The series of white sculptures resting on an iridescent base titled A futura memoria (For future reference) combine the artificiality of jesmonite (a water-based acrylic composite) with the truthfulness and invisibility of snow. What the sculptures show is the inner part of the snow which is exposed to view and above all to the touch as an archival remnant for the future, with an ambitious attempt to turn it into a substantial repertoire, like Bentley’s, to whom Pugno dedicates another series of works on display, partly created at her last residence in Lithuania, at Nida Art Colony. In Omaggio a Wilson Bentley (Tribute to Wilson Bentley) there is even a direct reference to the photographic process; in order to imprint the image of snow on paper or on canvas, Pugno had to wait for the snow she had colored to melt naturally (white on brown paper or blue on white canvas).

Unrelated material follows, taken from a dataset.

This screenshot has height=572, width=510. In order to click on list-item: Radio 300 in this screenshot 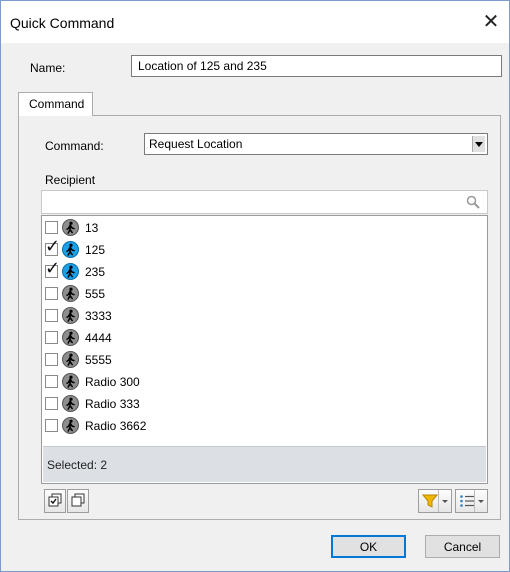, I will do `click(265, 382)`.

In her frequent excursions at high altitudes like in her long periods of residences in the North, Pugno seems to have very much in mind the crucial role that the horizon line has played for centuries in our sense of orientation, as in our conception of time and space. The stability of the horizon line «hinges on the stability of an observer, who is thought to be located on a ground of sorts, a shoreline, a boat – a ground that can be imagined as stable, even if in fact it is not»(Hito Steyerl, In Free Fall. A Thought Experiment on Vertical Perspective, in “e-flux journal”, op. cit.)

What happens, then, if the artist chooses to make the viewer aware of his non-centrality, of his total precariousness, by forcing him to look at a photograph of a horizon in which snow and sky merge, placed on a wall inclined at 23 degrees like the earth’s axis? Hopefully there is an immediate awareness – because it is physical – that everything depends on that delicate inclination.